Results 1 to 15 of 15
  1. #1
    Join Date
    Jun 2010
    Posts
    7

    Unanswered: How to do this query?

    Hello,

    I want to do a query like this:
    select * from customer where customer.id in
    ( select customerid from bids union all select sellerId from products union all select buyerId from products)
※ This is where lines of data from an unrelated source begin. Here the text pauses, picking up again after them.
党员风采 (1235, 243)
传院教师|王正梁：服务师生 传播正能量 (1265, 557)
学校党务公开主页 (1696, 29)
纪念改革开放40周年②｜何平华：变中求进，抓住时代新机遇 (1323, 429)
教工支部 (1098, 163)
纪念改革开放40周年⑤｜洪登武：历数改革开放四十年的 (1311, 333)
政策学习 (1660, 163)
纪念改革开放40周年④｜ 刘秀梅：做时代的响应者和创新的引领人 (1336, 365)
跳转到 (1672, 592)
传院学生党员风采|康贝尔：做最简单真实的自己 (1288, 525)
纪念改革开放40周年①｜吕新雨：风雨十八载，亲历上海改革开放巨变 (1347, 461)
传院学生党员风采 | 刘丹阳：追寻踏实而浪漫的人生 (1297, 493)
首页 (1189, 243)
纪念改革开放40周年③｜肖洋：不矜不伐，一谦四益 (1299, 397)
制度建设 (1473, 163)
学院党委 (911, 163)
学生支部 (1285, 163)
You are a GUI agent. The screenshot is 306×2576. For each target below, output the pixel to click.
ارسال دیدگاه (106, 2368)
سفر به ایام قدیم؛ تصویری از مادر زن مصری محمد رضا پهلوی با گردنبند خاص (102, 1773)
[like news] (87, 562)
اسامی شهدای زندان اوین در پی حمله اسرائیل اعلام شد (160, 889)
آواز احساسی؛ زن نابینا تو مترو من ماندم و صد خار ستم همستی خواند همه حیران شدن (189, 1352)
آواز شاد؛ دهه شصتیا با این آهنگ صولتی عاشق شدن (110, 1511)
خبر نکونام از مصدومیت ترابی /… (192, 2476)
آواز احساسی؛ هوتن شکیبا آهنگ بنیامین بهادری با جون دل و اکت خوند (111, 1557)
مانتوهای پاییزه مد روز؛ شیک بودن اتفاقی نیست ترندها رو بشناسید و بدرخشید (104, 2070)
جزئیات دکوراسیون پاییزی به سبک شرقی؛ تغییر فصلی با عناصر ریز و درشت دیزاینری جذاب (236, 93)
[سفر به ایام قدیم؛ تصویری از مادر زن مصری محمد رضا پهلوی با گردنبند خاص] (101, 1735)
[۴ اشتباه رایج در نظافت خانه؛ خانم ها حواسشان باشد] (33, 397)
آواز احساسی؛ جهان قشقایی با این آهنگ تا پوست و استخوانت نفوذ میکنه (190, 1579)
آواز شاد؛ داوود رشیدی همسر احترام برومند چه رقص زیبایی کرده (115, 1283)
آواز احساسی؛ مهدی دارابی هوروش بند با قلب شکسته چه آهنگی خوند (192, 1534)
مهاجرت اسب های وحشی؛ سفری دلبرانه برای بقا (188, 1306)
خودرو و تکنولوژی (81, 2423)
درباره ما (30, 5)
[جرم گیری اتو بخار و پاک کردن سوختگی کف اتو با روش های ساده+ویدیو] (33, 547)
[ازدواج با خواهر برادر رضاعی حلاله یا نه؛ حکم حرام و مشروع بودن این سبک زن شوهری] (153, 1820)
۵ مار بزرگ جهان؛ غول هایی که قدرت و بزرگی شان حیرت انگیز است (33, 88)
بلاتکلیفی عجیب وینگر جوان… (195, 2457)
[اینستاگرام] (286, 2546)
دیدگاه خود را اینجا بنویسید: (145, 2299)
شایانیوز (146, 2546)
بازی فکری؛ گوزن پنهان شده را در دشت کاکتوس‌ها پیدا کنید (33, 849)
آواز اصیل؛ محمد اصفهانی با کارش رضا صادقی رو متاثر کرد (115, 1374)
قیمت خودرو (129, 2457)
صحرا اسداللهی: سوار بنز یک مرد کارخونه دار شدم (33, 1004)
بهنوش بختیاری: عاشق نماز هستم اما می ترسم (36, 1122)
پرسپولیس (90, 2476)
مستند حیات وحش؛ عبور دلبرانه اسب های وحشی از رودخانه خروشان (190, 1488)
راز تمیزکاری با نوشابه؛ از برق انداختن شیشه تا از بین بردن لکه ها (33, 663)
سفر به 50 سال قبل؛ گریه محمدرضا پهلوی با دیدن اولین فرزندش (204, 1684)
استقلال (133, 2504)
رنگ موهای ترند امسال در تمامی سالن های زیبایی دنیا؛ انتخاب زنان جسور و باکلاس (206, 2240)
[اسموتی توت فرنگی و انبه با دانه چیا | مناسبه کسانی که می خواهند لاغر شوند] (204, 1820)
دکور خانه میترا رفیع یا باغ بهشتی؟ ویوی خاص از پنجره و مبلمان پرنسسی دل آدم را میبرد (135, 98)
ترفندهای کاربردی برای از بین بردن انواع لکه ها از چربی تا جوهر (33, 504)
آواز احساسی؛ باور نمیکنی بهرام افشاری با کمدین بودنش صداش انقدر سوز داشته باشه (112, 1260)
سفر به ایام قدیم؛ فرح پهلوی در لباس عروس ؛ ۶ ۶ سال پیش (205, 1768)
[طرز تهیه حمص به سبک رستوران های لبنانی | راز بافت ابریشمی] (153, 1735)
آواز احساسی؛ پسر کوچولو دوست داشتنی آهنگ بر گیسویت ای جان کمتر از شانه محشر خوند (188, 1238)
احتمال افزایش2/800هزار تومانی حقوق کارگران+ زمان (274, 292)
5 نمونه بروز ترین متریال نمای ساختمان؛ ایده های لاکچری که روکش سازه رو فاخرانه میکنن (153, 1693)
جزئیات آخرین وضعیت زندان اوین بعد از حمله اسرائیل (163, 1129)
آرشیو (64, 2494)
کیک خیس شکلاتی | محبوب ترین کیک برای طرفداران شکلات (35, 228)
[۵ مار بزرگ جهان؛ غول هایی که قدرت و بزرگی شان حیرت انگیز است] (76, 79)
    it seems unnecessary to perform two selects on the products table. I tried doing a WITH (select sellerId, buyerId from products) and then using that table in the IN clause. I also tried doing like this:

    select * from
    customers,
    (select sellerId, buyerId from products) p,
    (select customerid from bids) b
    where customers.id in b.customerid
    or customers.id in p.buyerid
    or customers.id or p.sellerid

    but nothing has worked. Any tips?
    Last edited by Guitarkalle; 06-15-10 at 15:28.

  2. #2
    Join Date
    Feb 2004
    Location
    In front of the computer
    Posts
    15,579
    Provided Answers: 54
    Assuming that you have usable indicies, the two SELECT operations are actually much more efficient for many reasons. I'd do this as:
    Code:
    SELECT *
       FROM table1
       WHERE EXISTS (SELECT 1
          FROM table3 AS z1
          WHERE  z1.id = table1.id)
          OR EXISTS (SELECT 1
             FROM table3 AS z2
             WHERE  z2.id2 = table1.id)
    -PatP
    In theory, theory and practice are identical. In practice, theory and practice are unrelated.

  3. #3
    Join Date
    Jun 2010
    Posts
    7
    Hello, thanks for the reply!

    I have indexes on the columns! Why would it be more efficient? Because it can just use the index and doesn't have to touch the data in the row?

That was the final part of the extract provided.